Ensuite, sur les suivantes, mon cerveau a fait le yoyo entre écoute religieuse et réintégration très agacée des étagères. À certains moments, je trouvais Four Bibles génial, à d’autres, au contraire complètement raté. Depuis, ce n’est ni l’un ni l’autre. Juste un très bon album d’un groupe passionnant. Capable de faire se succéder un morceau plein d’emphase avec force piano et violon qui frôle le trop-plein sans jamais l’atteindre (It’s A Low) et un instrumental complètement bizarre, faussement inachevé, qui emmène le groupe loin des stades qu’il semblait convoiter l’instant d’avant (Decompression). Mais bon, ça n’est pas nouveau avec eux, ce côté Janus. Sur le précédent, The Guillotine, on naviguait déjà allègrement entre îlots de désespoir et vagues tendues et bruitistes. Four Bibles conserve cette dynamique en dents de scie qui fait que l’on ne sait jamais trop à quoi s’attendre lorsqu’un morceau s’achève et que va débuter le suivant. Surtout, on a de plus en plus l’impression d’être face à un humanoïde à la peau translucide - un écorché presque - et que l’on peut lire les conflits émotionnels et telluriques qu’il abrite sous son enveloppe, véritable moteur du groupe depuis ses débuts, il y a onze ou douze disques. C’est pour ça qu’on ne peut pas taxer Four Bibles d’album génial et encore moins de ratage complet, le groupe est tout simplement bien trop humain pour cela.
C’est pour ça aussi que tout ce qu’il sort est approximativement (et pour ma part, infiniment) plus intéressant que n’importe quoi d’autre. Voilà qui explique en tout cas cette chronique tardive.
Four Bibles, c’est d’abord une poignée de morceaux grande classe où le spleen érode l’arrachage qui égratigne le spleen à son tour dans un va-et-vient ininterrompu : Memory Gore, Confession Bay, It’s A Low ou encore Babes Of The Plague sont autant de petites saletés qui ne paient pas de mine de prime abord mais finissent par révéler leur potentiel hautement addictif sans qu’on n’y prenne garde. D’autant plus que la production massive fait briller leurs chromes de mille feux. Personnellement, je préfèrerai toujours le Hey Colossus un peu dégueulasse, recouvert de rouille et de boue amère, cherchant une mise au point approximative où le flou est aussi important que la netteté mais force est de constater que ces morceaux - au cordeau et bien peignés désormais - sont tout simplement imparables.

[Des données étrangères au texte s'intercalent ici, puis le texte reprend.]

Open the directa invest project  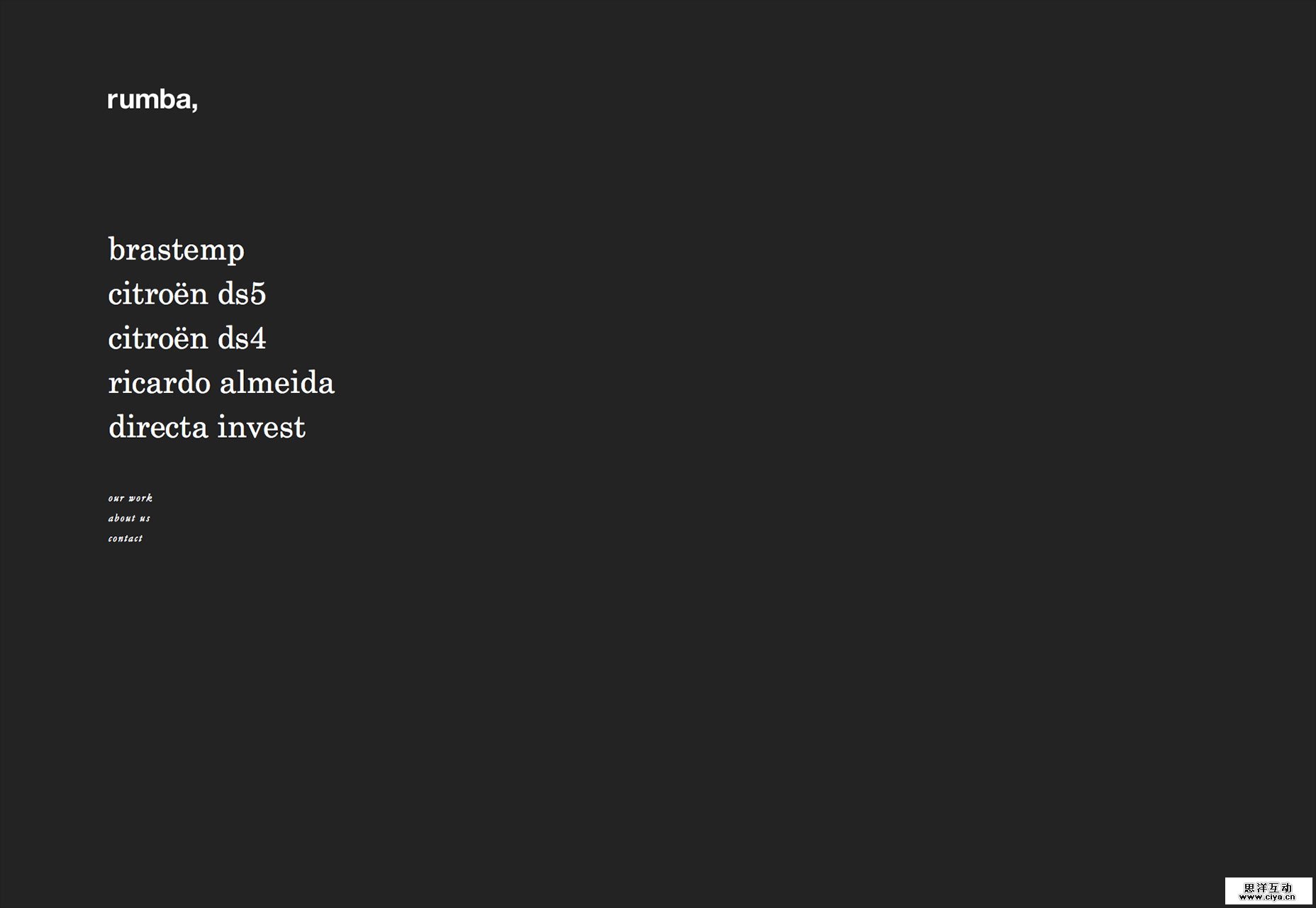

Peut-être pas autant que le fabuleux Carcass - l’indépassable sommet planqué en fin de face A que le groupe va d’ailleurs bientôt sortir en single accompagné d’un tellurique inédit - mais il s’avère très difficile de ne pas succomber à leur écoute.

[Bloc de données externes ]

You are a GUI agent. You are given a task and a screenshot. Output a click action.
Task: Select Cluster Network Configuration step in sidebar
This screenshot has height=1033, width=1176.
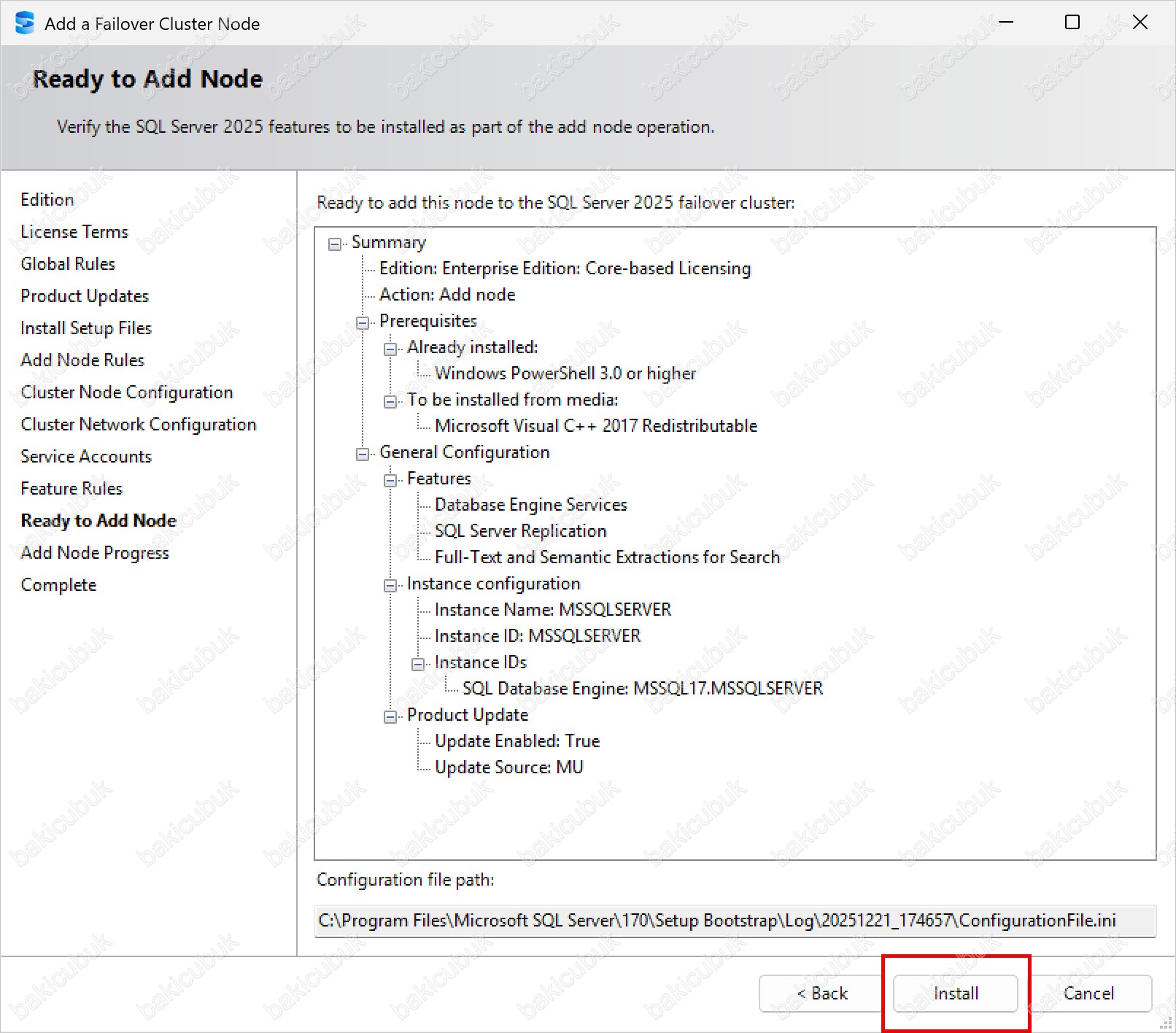point(139,425)
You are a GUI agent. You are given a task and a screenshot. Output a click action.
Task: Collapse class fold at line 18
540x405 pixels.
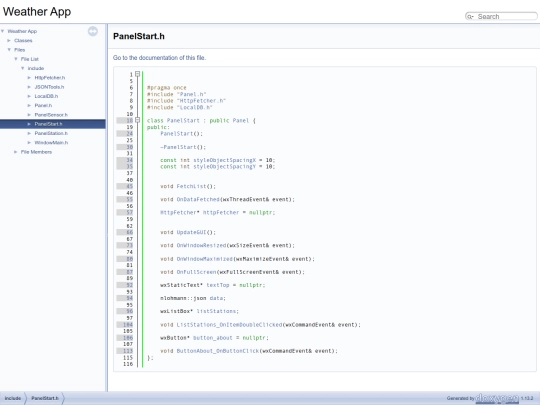click(137, 120)
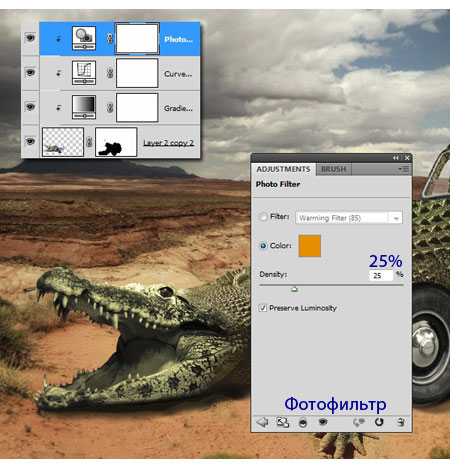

Four Bibles, ce sont aussi les onze minutes de The Golden Bough qui ouvre la face B. Un morceau tout mou, légèrement invertébré au regard de ce qui l’entoure, mais qui lui aussi finit par se frayer un chemin vers l’encéphale pour y déverser des endorphines à grande eau. Pourtant, fondamentalement triste et mal foutu, rien ne le prédestine à faire naître autre chose qu’un ennui renfrogné chez l’auditeur mais dans mon cas, c’est tout l’inverse qui se produit.

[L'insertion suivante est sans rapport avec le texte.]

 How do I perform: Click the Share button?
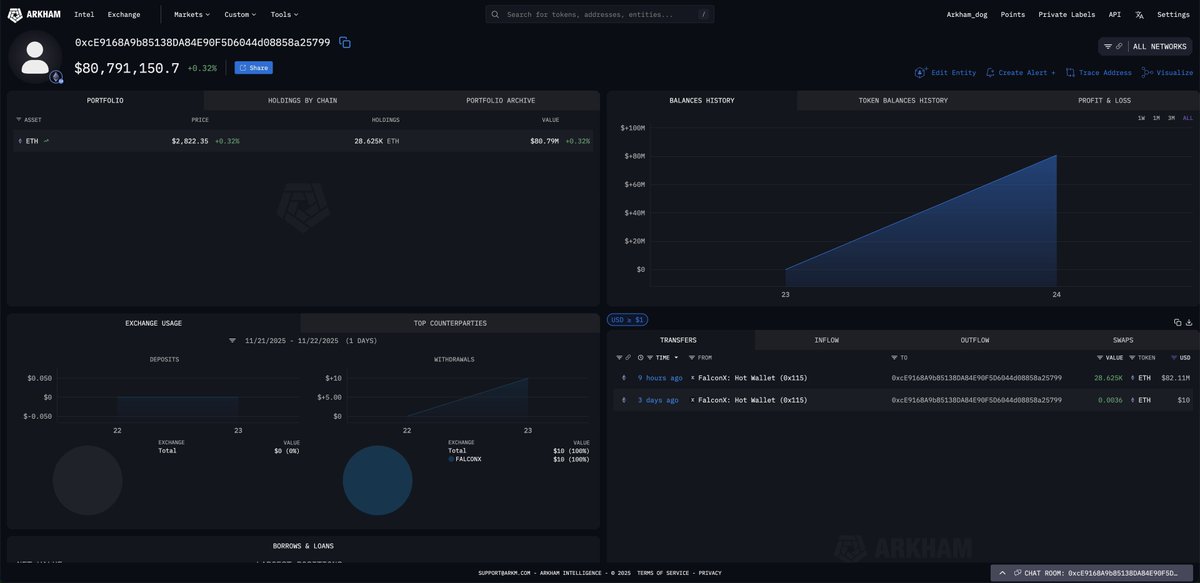251,65
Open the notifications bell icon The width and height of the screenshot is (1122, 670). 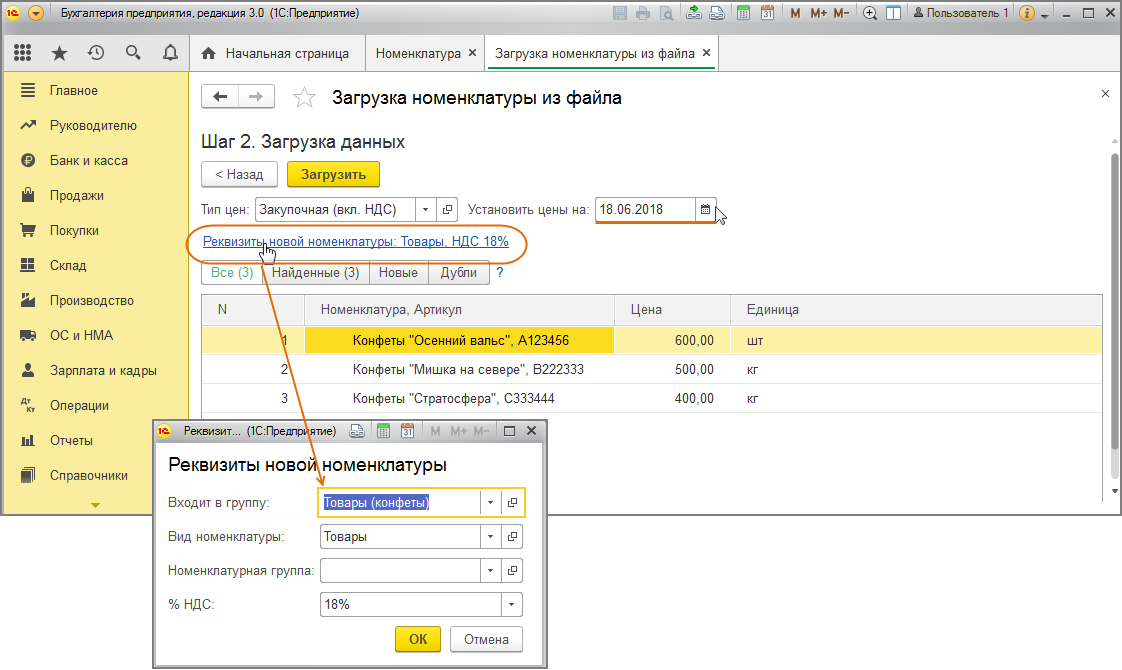(170, 53)
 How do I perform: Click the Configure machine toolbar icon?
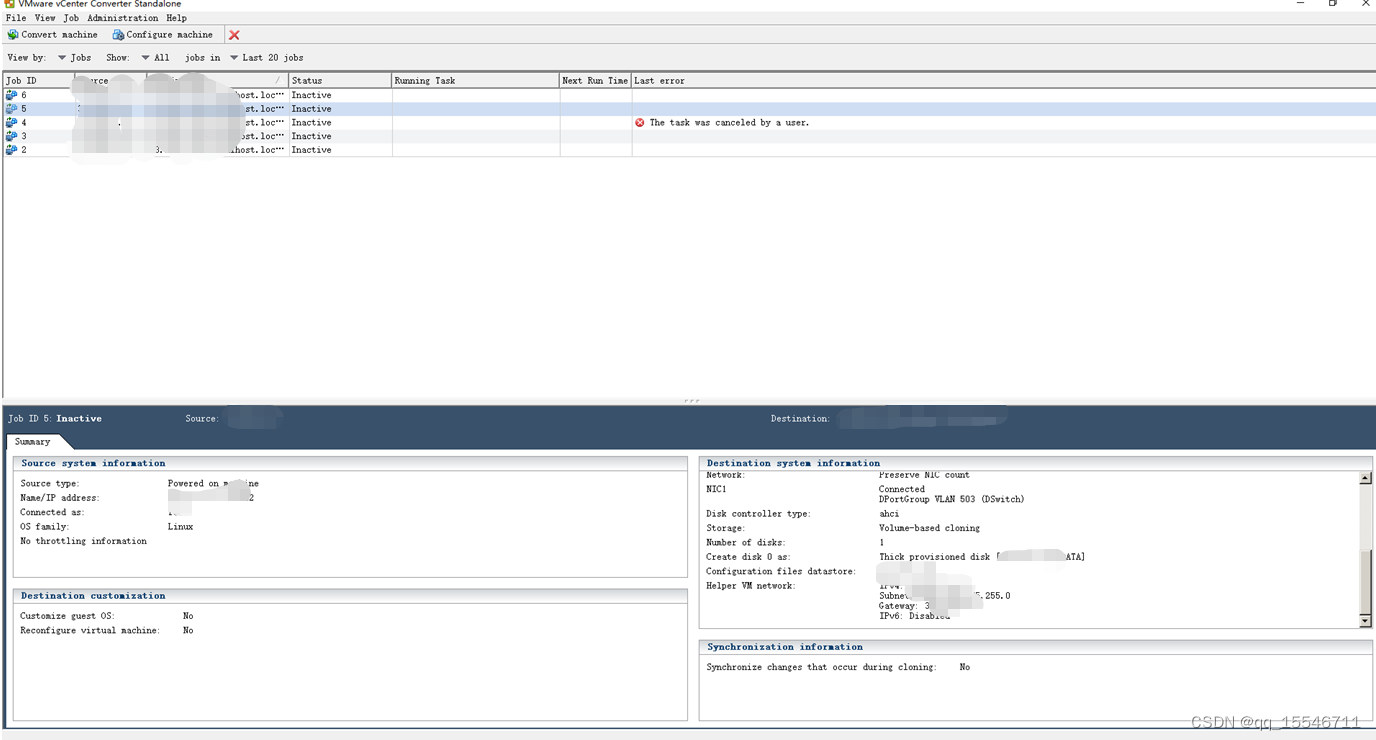tap(119, 34)
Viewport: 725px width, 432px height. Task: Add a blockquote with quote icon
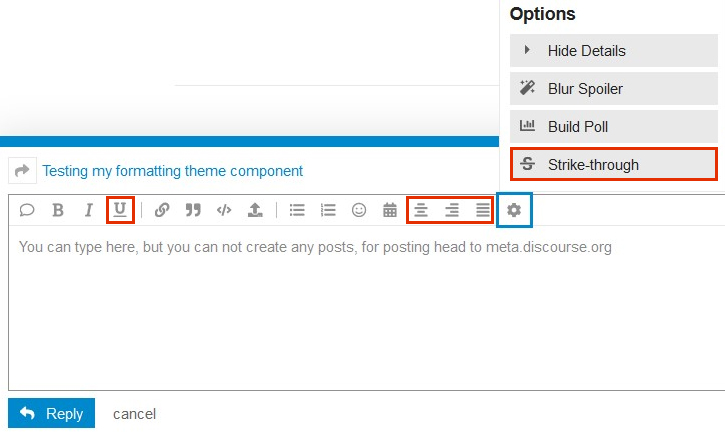pos(193,210)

Four Bibles, ce sont enfin Palm Hex/Arndale Chins et le titre éponyme, deux trucs un peu anecdotiques qui peinent à s’imposer mais dont le disque ne pourrait se passer. Le premier permet au groupe de recouvrer tous ses muscles après avoir joué au mollusque sur The Golden Bough, le second (curieusement amputé de sa nuée de larsens sur le vinyle) emmène lentement (et brusquement sur vinyle donc) Four Bibles vers le silence définitif.
À la première écoute, j’ai détesté ce disque mais je sais bien qu’au final, il reviendra souvent sur la platine. C’est vrai qu’Hey Colossus a changé et qu’il touche aujourd’hui au dernier élément qu’il n’avait pas encore touché et faisait jusqu’ici le lien entre tous ses albums - le son crade, le gros grain - mais il reste néanmoins ce qu’il a toujours été : un grand groupe.